Your assignment
Pick up the piece on how stay-at-home orders reshaped grocery shopping and carry it on from its final sentence.

Extract
The stay-at-home orders states have put in place to help contain the spread of the coronavirus have reshaped just about every part of our lives, including how we shop for groceries and what we may or may not find on the shelves. In this episode of The Daily Check-In, Goldman Sachs’ Ben Frost, head of mergers and acquisitions in the consumer retail group, runs through some of the changes that have grabbed headlines (like toilet paper), and as well as those that haven’t (like a 50-year food trend that reversed almost overnight).
Among those changes are where we eat. “The biggest change that I think people are curious about, because it has so many implications both from an employment perspective and from a food perspective, is there’s been this 50-year trend where people have eaten more out of home and less in home…this has dramatically shifted in the last month or two,” he says.

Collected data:
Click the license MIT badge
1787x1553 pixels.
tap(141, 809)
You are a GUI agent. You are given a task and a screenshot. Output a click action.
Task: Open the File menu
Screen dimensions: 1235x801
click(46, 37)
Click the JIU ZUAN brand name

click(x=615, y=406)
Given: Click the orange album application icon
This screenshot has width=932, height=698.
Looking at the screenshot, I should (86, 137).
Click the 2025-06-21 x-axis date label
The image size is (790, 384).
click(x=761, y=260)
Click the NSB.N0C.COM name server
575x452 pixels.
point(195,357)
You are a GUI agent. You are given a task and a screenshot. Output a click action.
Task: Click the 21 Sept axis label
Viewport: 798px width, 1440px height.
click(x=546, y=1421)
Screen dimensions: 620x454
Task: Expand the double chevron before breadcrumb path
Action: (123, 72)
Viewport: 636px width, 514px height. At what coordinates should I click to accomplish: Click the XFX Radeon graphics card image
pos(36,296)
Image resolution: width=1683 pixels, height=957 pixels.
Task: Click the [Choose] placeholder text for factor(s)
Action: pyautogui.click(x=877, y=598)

Answer to the exercise
But it’s not the only one. Frost notes that another shift is what we eat, and specifically, the type of foods consumers are buying for their at-home meals. Until recently, shoppers had been gravitating toward fresh food (or at least food that seems healthier). Since the shutdowns, he says “that’s been turned on its head” and people have been plumbing the inner aisles looking for shelf-stable standbys like rice, soup and pasta. This pull to grocery store’s inner sections has also sparked some nostalgia, and Frost says customers are “remembering what we ate as children or what we’ve liked for years and years and [returning] to some of these historic brands that have been around forever.”
How permanent these changes are isn’t clear, and Frost says that while the everybody-eats-at home trend isn’t going to hold, “there’s at least some view that it may not go back to exactly where it was” and it’s a shift (or lack of a shift) that is worth keeping an eye on.